EXTRACTED DATA below:

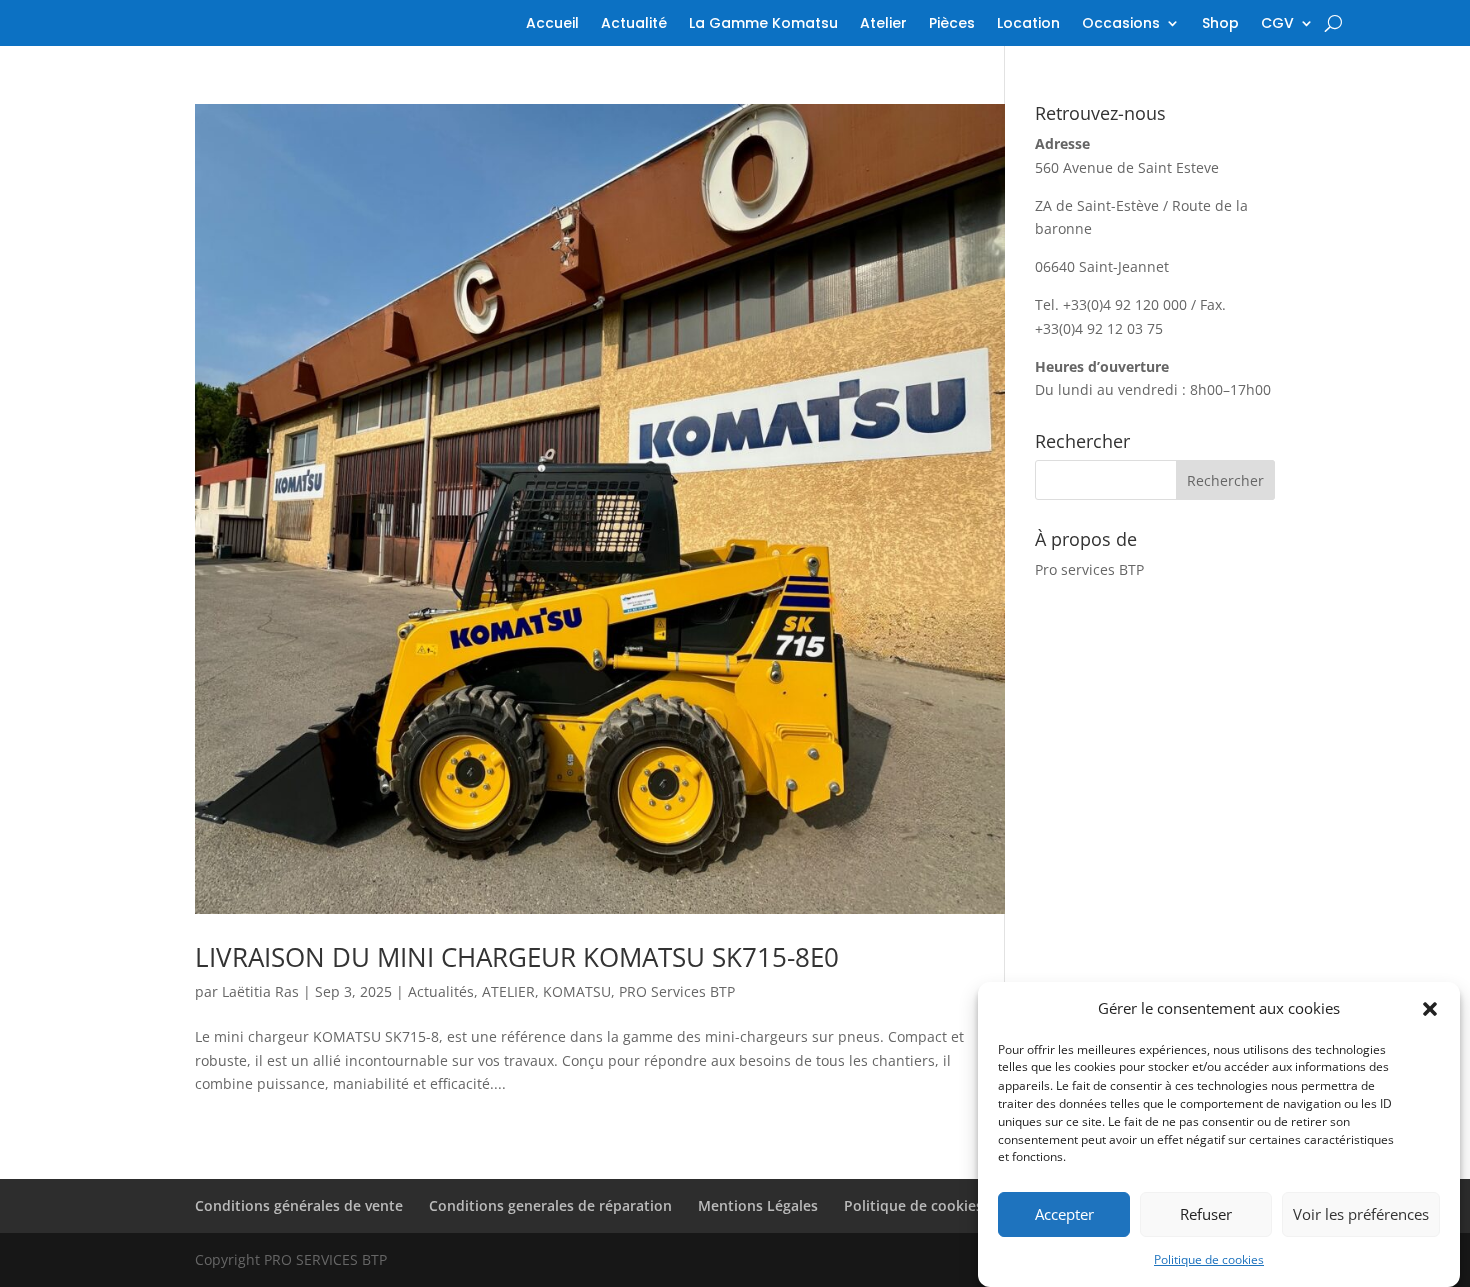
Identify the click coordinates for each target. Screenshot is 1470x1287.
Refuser (1206, 1215)
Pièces (952, 24)
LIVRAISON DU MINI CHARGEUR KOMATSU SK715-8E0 (517, 957)
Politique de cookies (1209, 1259)
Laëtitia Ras (260, 991)
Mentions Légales (758, 1205)
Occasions (1121, 24)
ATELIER (508, 991)
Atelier (883, 24)
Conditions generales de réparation (550, 1205)
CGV (1277, 24)
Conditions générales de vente (299, 1205)
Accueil (552, 24)
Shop (1220, 24)
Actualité (634, 24)
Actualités (441, 991)
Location (1028, 24)
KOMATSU (577, 991)
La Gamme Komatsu (763, 24)
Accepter (1064, 1215)
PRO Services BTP (677, 991)
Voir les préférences (1361, 1215)
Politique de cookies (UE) (928, 1205)
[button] (1430, 1009)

End of EXTRACTED DATA.

TASK REQUIREMENTS: Tally the lines of the entries that include the word "cookies" and give only the total.

RESULT FOR THIS TASK: 2